The boards were also part of a wider move toward more regional control over a number of things, including health care and education. After all, politics is about who decides. In a province as big as this one, with a very small population, the “who” who decides often shouldn’t be someone hundreds or thousands of kilometres from the issue. One major problem is that it has been hard to wrestle power out of the hands of bureaucrats and politicians in St. John’s who want to keep deciding just about everything, right down to who can and cannot ride the local school bus.
But the logic remains. Take Eastport, for example, or other areas of the province where local fishermen have had a greater say in how the resources they depend on are managed. They make sensible decisions based on science, their own knowledge and their own interests. They virtually eliminate poaching. They close fishing in areas where it needs to be closed and develop new ways to improve the price they get for their product.
Maybe it is time to take these ideas a step farther and create a form of regional government that promotes economic development and administers health care, municipal services, education and even social welfare programs. New regional councils, elected regularly, would sort out local priorities and make decisions on that basis. The provincial government can look after setting broad strategic goals, much like the federal government set down basic principles for Medicare and then lets the provinces actually deliver the services. But the decisions on where hospitals go, or indeed if a new hospital is actually the best way to deliver health care in that particular region are left to the people who will be directly affected.

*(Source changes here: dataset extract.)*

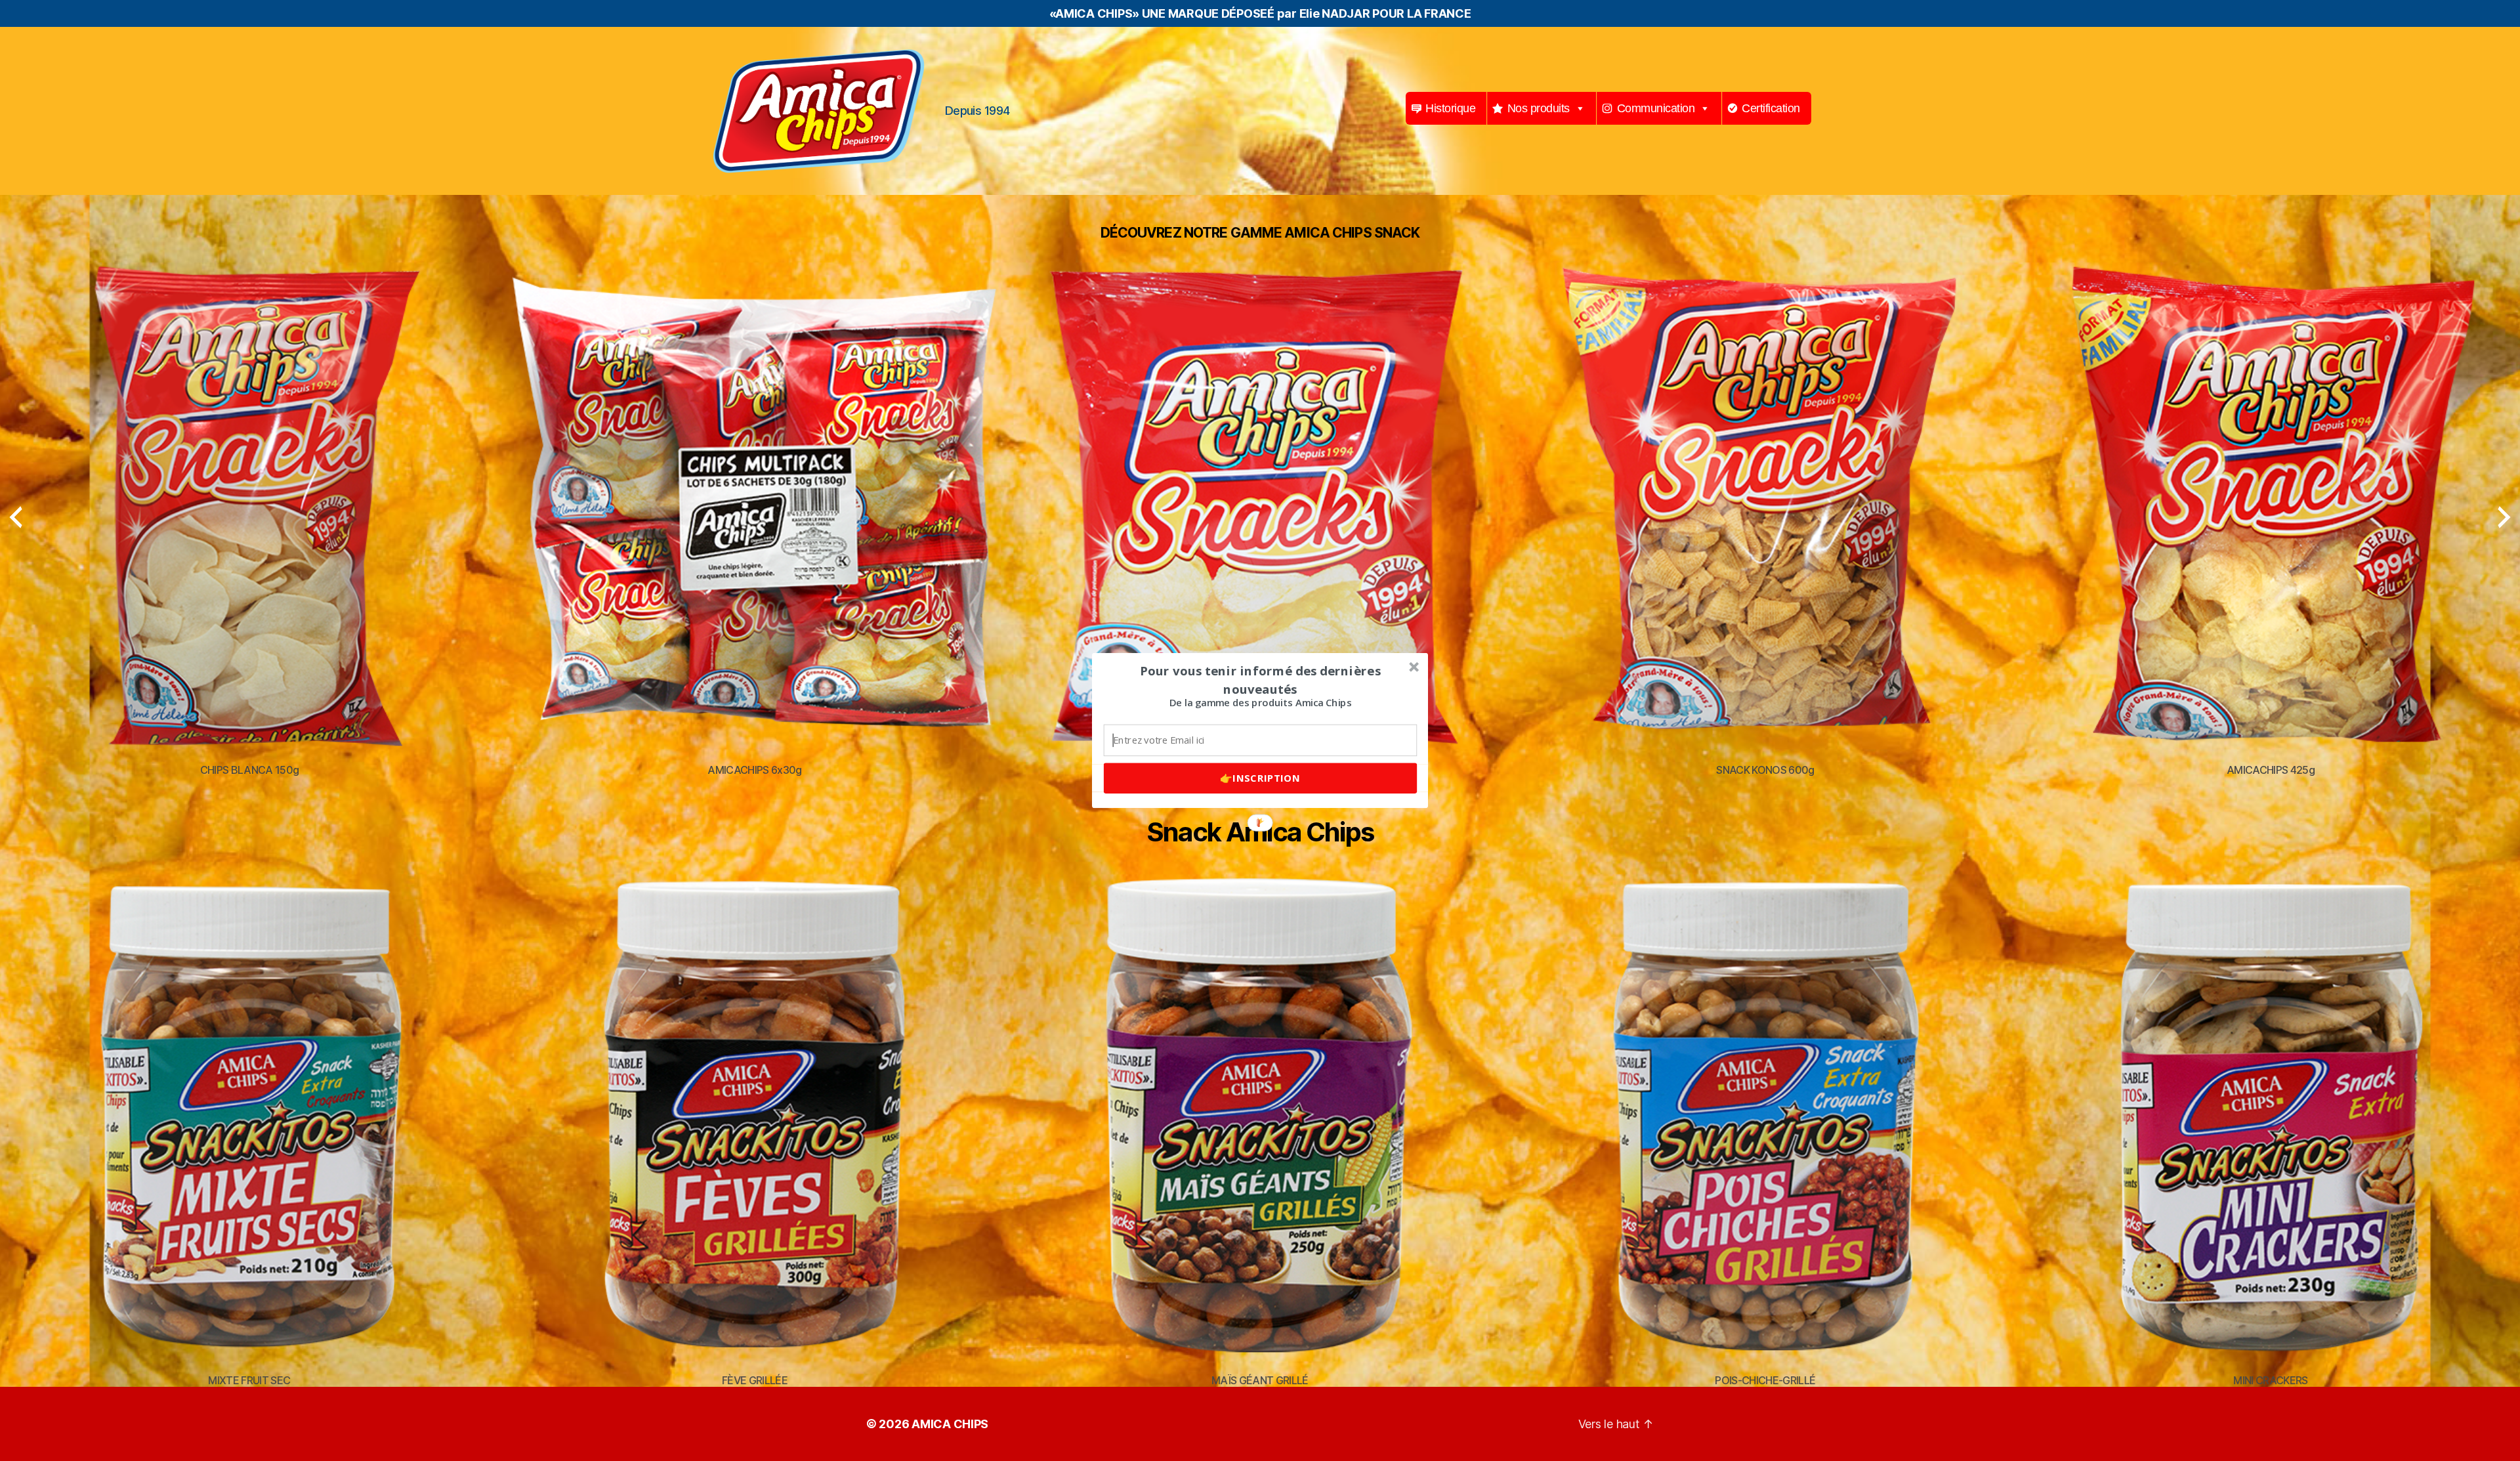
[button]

Transferring power for some decisions from St. John’s to new regional governments wouldn’t be a magical solution to job creation or anything else. It also won’t guarantee equal success everywhere. What it will do is involve more people in deciding what the future will look like in Newfoundland and Labrador. In an odd way, a new approach of regional government -– a county system - might help people realize that the issues up the harbour are much the same as the ones down the shore or in the four distinct regions of Labrador.
For the provincial government, those politicians can look at projects like Voisey’s Bay or the offshore for the government revenues they generate, rather than the number of jobs. The deficit problem might just get sorted out by thinking outside the box for a change.